Once we learn to concentrate biomass and make it easily usable, it will be a great alternative to any of the other energy sources available today with the possible exception of nano-solar technology. Electricity biomass as an energy platform is definite a concept coming into its own.
Is Biomass Really a Clean Energy Resource?
As we strive to find alternative energy resources, many potential solutions are on the table. Biomass energy is one such solution or is it?
Biomass energy is unique in that it has existed in primitive forms since the early days of mankind. Burning wood in a cave is a form of biomass energy, which is simply the conversion of an organic material in a manner that produces heat. For example, a fire converts the organic wood into heat. Therein, however, lays the problem.
Global warming is a much debated issue with everyone having a strong opinion and no one seemingly willing to listen to the other side. Whatever your view on this subject, what is clear is we are producing an absolute ton of carbon-based gases in our modern civilization. This is a key issue since the amount of carbon in the atmosphere is a key factor in climate regulation on our planet.
To understand the problems of biomass as an energy form, one has to understand the biomass cycle that occurs on the planet. Simplified, the biomass cycle regulates the amount of carbon in our atmosphere. The biomass, primarily in the form of plants, uses carbon to grow and the biosphere effectively acts as a sponge for carbon. This sponge effect, however, has limits. As with a sponge in your kitchen, the biomass can only suck up so much carbon at one time. When there is too much carbon in the atmosphere or we shrink our “sponge” with deforestation and such, we run the risk of overwhelming the atmosphere with carbon gases. If our atmosphere has excessive carbon, heat is trapped and all hell begins to break loose. From a practical standpoint, this means our relatively mild climate on Earth will start becoming more chaotic. After the most recent hurricane season, that definitely is not a good thing.

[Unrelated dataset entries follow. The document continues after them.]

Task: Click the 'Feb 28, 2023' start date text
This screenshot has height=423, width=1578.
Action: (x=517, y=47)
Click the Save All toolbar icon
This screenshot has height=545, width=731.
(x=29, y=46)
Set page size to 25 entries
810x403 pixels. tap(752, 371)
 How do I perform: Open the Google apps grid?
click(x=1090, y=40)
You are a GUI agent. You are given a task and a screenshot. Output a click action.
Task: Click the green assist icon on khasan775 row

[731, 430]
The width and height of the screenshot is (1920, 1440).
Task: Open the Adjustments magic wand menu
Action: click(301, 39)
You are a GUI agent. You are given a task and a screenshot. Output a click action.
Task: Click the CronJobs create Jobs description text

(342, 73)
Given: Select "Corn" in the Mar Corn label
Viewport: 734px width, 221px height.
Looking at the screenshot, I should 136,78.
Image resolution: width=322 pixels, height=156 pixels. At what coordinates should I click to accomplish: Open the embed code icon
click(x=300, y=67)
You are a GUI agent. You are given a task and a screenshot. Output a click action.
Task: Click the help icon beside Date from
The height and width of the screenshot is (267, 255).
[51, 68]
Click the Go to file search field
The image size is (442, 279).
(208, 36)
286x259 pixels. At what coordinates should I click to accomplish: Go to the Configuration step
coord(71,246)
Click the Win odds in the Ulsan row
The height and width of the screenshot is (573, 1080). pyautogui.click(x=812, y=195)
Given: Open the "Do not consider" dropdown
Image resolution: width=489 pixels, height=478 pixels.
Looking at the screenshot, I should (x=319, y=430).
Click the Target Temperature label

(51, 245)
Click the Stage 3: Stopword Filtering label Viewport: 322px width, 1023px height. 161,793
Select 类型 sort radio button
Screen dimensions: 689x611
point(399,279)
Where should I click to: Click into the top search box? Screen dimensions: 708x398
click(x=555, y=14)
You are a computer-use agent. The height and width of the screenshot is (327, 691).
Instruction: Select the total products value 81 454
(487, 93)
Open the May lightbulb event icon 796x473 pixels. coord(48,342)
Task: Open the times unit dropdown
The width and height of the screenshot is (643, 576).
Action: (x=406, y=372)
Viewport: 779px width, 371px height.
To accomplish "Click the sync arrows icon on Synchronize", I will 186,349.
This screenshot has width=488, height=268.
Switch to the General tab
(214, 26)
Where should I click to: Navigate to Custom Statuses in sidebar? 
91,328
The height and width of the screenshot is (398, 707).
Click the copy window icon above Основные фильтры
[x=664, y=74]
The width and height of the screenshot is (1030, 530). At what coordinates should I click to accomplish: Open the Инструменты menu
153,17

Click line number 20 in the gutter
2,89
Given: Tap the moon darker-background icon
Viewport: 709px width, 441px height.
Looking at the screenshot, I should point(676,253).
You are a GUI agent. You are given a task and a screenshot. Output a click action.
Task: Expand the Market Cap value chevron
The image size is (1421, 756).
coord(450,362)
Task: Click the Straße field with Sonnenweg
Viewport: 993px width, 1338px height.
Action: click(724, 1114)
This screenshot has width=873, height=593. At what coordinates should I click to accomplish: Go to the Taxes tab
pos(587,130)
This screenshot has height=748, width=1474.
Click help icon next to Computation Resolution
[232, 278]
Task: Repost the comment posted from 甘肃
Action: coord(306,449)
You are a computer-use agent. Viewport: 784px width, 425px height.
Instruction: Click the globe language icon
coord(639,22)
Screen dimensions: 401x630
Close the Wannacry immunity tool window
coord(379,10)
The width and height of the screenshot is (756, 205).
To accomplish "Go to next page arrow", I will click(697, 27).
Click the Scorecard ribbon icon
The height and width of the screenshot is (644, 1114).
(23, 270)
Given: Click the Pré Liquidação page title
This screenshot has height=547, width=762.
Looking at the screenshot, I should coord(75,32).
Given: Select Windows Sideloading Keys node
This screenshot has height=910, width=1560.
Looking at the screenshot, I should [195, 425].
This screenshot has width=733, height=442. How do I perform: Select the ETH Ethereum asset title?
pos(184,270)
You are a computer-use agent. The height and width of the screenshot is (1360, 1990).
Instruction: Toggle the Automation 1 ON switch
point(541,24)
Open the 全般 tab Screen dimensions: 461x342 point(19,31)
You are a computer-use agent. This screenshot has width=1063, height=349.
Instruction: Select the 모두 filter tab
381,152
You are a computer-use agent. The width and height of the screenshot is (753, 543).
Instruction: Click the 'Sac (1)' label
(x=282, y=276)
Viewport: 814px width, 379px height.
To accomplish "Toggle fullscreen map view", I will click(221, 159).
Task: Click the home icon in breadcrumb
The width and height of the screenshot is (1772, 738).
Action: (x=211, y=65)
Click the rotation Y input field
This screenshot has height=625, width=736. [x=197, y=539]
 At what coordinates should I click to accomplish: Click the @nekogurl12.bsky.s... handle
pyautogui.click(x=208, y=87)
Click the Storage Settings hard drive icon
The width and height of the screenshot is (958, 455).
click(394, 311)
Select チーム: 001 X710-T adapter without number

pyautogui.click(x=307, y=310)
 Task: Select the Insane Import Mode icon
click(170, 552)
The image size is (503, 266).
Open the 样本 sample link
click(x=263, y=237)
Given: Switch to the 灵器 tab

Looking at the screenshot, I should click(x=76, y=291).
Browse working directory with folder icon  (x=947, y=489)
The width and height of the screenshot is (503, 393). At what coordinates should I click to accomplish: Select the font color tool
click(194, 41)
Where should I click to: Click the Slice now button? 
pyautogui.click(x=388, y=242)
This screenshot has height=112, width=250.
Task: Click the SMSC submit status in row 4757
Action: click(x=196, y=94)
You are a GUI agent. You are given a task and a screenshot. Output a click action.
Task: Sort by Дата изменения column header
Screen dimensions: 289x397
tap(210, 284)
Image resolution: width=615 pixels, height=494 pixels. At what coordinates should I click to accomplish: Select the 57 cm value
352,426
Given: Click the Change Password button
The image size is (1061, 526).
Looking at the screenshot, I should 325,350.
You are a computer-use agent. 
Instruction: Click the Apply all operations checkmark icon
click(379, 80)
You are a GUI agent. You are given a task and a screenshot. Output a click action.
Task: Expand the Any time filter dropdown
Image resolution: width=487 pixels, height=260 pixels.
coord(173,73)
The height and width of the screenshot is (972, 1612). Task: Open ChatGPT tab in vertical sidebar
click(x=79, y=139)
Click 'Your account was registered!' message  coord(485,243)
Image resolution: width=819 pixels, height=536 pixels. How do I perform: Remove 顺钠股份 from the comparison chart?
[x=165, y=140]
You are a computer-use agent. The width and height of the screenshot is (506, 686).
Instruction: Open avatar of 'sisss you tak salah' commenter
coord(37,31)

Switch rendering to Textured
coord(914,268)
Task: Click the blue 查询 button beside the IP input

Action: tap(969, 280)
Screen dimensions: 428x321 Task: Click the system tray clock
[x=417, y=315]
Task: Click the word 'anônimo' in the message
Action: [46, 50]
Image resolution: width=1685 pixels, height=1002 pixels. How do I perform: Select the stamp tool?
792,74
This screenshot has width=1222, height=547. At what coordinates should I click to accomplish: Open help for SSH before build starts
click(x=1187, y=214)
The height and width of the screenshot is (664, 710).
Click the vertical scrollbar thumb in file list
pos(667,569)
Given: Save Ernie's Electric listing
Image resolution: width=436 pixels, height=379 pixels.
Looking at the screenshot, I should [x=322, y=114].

Taking the biomass cycle into consideration, the negatives of all biomass energy production are that they create more carbon gases. A caveman sitting next to a fire in a cave is using biomass energy to produce heat, but the black smoke is a very nasty carbon pollutant. In modern terms, biomass energy doesn’t really resolve the amount of carbon we are putting into the atmosphere. Yet, there is an argument on the other side of the biomass coin.
Proponents of biomass argue it is a better energy source than fossil fuels. The basis of this argument is that plants [biomass] have taken in much smaller amounts of carbon gases over a shorter period of time than fossil fuels. Thus, burning them is a carbon neutral situation. The problem, of course, is that even if this concept is correct, we are not cutting down our carbon emissions. At this point in time, we need to be reducing carbon gasses, not maintaining our current output.
It is undisputable biomass has its problems. It is a better alternative than fossil fuels, but how much so?